Micro mosaicos; Grand Tour, Roma, c. 1830.
Mosaico,
Medidas: 54 x 42 cm (x3); 76 x 64 cm (marco, x3).
Conjunto compuesto por tres mosaicos que representan diferentes monumentos emblemáticos de Roma. Uno de los elementos representados evoca la majestuosa Plaza de San Pedro. Los otros remiten al Templo de Hércules Víctor, situado en el histórico Foro Boario de Roma, cuya arquitectura circular y clasicista introduce una referencia a la antigüedad pagana, estableciendo un sugerente diálogo entre el legado clásico y la tradición cristiana.
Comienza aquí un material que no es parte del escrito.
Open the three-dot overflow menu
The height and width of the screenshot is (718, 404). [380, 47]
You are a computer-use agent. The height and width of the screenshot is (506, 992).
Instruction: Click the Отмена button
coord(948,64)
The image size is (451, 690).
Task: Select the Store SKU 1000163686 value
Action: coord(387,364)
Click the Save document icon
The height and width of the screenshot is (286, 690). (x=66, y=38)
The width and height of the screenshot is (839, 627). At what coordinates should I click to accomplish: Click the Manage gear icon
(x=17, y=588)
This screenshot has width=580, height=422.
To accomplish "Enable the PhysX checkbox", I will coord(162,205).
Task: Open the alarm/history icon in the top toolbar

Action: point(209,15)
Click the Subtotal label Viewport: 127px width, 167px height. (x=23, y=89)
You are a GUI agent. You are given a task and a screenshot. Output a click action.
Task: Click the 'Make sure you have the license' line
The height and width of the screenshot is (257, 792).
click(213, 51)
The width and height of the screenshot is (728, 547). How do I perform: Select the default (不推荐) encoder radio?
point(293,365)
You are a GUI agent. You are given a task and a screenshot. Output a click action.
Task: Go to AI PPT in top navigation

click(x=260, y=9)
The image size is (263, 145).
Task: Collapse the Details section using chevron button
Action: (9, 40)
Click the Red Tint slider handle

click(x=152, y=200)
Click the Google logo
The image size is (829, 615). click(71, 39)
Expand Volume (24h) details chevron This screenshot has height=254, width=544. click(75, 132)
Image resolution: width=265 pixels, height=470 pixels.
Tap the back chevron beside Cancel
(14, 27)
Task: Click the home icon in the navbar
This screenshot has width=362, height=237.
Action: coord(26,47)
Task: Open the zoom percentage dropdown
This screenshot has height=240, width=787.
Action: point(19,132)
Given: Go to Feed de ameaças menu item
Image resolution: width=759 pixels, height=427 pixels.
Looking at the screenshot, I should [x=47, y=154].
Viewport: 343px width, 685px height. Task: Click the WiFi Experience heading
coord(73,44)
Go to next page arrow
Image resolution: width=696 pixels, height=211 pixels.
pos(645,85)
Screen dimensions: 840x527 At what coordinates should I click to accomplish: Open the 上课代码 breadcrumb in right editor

El arte del micromosaico nació en el Vaticano para hacer frente al deterioro de su colección de pinturas. Al darse cuenta de que los mosaicos arquitectónicos retenían su color con el paso del tiempo, en los talleres papales se empezó a experimentar con la técnica del mosaico de vidrio para reproducir las obras maestras. El Vaticano guardó el secreto de la fórmula que permitió una reproducción exacta con micromosaicos cuya ausencia de brillo y su calidad cromática hacía indistinguible la copia de la pintura original. Ya en el siglo XIX talleres privados empezaron a proliferar en Roma respondiendo a la demanda del mercado turístico. Mosaicos comerciales se hicieron accesibles en variedad de piezas decorativas. Muchas de ellas se conservan en el Museo Hermitage de San Petersburgo, en la Colección Gilbert de Londres y en el propio Vaticano.